Faculty members or the EEOC may be able to obtain access to peer review materials to discover proof of discrimination. Furthermore, in some states, peer evaluations are made generally available to faculty members under employee "right to know" or sunshine laws. Although faculty members alleging discrimination have been given access to their and others' personnel files, courts have been generally concerned with the impact this disclosure has on the peer review process. As a result, courts continue to search for a balance between the importance of confidentiality for the peer review system and the need to prohibit discrimination in higher education. The peer review system will likely not suffer from disclosure of confidential peer review materials. Peer evaluations based on sound and fair reasoning will always withstand challenges. Even though courts will compel disclosure in some situations, the decision of whether to voluntarily release peer review materials to the faculty member is one of institutional policy. Some institutions currently provide faculty members with, at a minimum, a redacted (i.e., with identifying information deleted) copy of the peer review materials, and recent data indicates that the peer review system is not greatly affected by disclosure of peer review materials.

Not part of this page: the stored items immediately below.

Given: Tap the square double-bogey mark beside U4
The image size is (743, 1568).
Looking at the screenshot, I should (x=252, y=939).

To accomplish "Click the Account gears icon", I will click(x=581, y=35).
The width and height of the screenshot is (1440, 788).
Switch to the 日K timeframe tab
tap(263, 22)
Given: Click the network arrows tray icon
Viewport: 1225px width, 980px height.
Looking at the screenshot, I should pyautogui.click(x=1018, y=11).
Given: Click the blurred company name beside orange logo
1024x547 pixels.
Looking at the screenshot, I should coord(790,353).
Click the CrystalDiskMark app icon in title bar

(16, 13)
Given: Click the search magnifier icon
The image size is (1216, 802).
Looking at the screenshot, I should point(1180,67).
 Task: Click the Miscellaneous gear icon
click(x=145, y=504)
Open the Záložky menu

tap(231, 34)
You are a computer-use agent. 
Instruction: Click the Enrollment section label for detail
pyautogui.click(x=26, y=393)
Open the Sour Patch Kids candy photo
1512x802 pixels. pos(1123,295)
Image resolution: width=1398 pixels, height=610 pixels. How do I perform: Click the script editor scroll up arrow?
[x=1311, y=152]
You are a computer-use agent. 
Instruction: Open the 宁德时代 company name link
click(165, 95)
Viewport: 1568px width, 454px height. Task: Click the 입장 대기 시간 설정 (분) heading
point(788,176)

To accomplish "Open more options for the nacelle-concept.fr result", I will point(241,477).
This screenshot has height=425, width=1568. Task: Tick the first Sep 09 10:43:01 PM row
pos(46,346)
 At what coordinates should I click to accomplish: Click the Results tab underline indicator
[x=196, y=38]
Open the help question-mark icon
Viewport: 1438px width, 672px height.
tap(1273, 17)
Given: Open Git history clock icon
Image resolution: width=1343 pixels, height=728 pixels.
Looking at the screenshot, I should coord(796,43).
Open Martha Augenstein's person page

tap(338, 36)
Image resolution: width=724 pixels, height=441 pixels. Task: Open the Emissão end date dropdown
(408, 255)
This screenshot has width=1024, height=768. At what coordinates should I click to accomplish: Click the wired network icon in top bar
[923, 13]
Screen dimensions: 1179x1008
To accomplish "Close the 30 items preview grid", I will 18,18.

TO WHAT EXTENT ARE ADMINISTRATORS AND FACULTY MEMBERS INVOLVED IN THE PEER REVIEW PROCESS LIABLE FOR DEFAMATION AND OTHER TORT CLAIMS?
Although faculty members and administrators involved in the peer review process can be sued for defamation and other torts, they are usually protected from liability by state law, or a qualified privilege (Qualified privileges against liability from defamation and other torts are granted to persons making employment evaluations, provided they acted without malice or ill will. The law grants these privileges when the interests at stake warrant them.). Also most institutions have insurance covering this type of matter. Peer reviewers can lose this protection if they act with malice, bad faith, or disclose the information to persons with no legitimate interest in the matter. So long as they acted honestly and fairly, and provided detailed examples for their conclusions, administrators and faculty members involved in the peer review process are generally protected from liability.
WHAT CAN WE DO TO MINIMIZE THE RISK OF LITIGATION?
Administrators, faculty members, and institutional attorneys should
function as a team in informing other administrators and faculty members
about the legal implications of their responsibilities. Legal audits should
be performed periodically. These legal audits involve surveying each office
and function to ensure that policies and practices are in compliance with
legal principles. Furthermore, legal audits and teamwork can serve as an
early warning system that alerts administrators, faculty members, and legal
counsel of potential legal problems, long before they lead to litigation.
Institutions should take steps to minimize the risks from litigation. We
recommend the following:
The reappointment, promotion, and tenure policies should be explicit, unambiguous, and consistent, and these policies should clearly articulate how tenure is to be acquired.
Institutions should eliminate or minimize those practices that are not specifically addressed in the institutions' written policies.
Institutional officers and key administrators should be informed that their actions and words can bind the institutions to a contract.
All units in the institution should be governed by a single reappointment, promotion, and tenure policy, though the standards may differ among units.
The criteria for reappointment, promotion, or tenure should be specific enough to provide guidance to faculty members.
Faculty members should be provided with as much information as possible as they prepare for their reappointment, promotion, or tenure review.
Faculty members should be provided procedural safeguards before they are released from their contracts.
Institutions should provide orientation and career development for new faculty members.
Institutions should develop a process of annually evaluating faculty members.
The faculty member should be apprised of any performance problem with enough time to improve.
Faculty members should be provided with, at the very least, a redacted copy of their performance evaluations and peer review materials.
Institutions should commit themselves to ending discrimination and to take whatever steps are necessary to achieve this end.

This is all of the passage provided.